The witness intimidation amicus brief argues that the conviction must be reversed because prosecutors intimidated a key defense witness, Kedrick Scribner, into refusing to testify. Scribner had been present when Tanya Barnes – who had been an officer with the Pocomoke City Police Department when Sewell was chief – admitted to Sewell that she had lied in her testimony against him at trial because prosecutors had threatened to press charges against her if she did not. Scribner submitted an affidavit in defense of Sewell in which he recounted what Barnes had said: “I’m not going to let [the investigators] make me lie again. You’re a good Chief, and you treated me good.” However, when called by the State to testify before a grand jury, prosecutors intimidated Scribner into remaining silent about what he heard from Barnes. Such tactics by state prosecutors are unethical and unacceptable. 

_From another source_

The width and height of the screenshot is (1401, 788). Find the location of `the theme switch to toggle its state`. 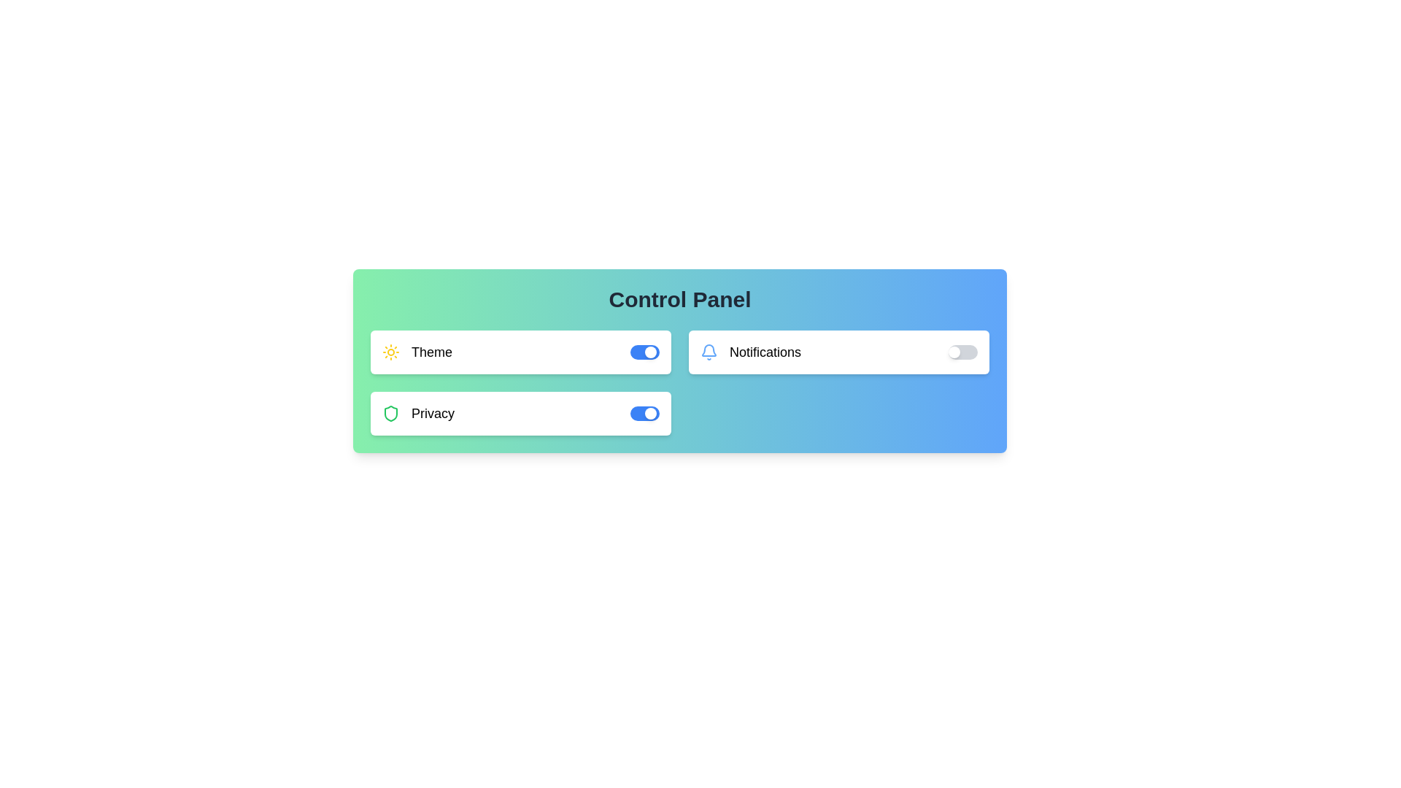

the theme switch to toggle its state is located at coordinates (643, 352).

Notably, in a 2018 decision, Court of Special Appeals Judge Daniel Friedman cautioned that the evidence of wrongdoing against Sewell was so completely inadequate that the case should have been dismissed outright. In Judge Friedman’s ruling, he wrote: “The right to a fair trial is enshrined in our laws. Under the circumstances presented in this case, the risk of unfairness is intolerably high”. 

Overall, there continues to be strong support for Chief Sewell, particularly in Pocomoke’s Black community. Many see how this biased prosecution has been destructive to race relations in the Pocomoke community, exacerbating preexisting racial tensions, and reigniting fears of law enforcement in the Black community that Sewell had worked so effectively to overcome during his time as Chief.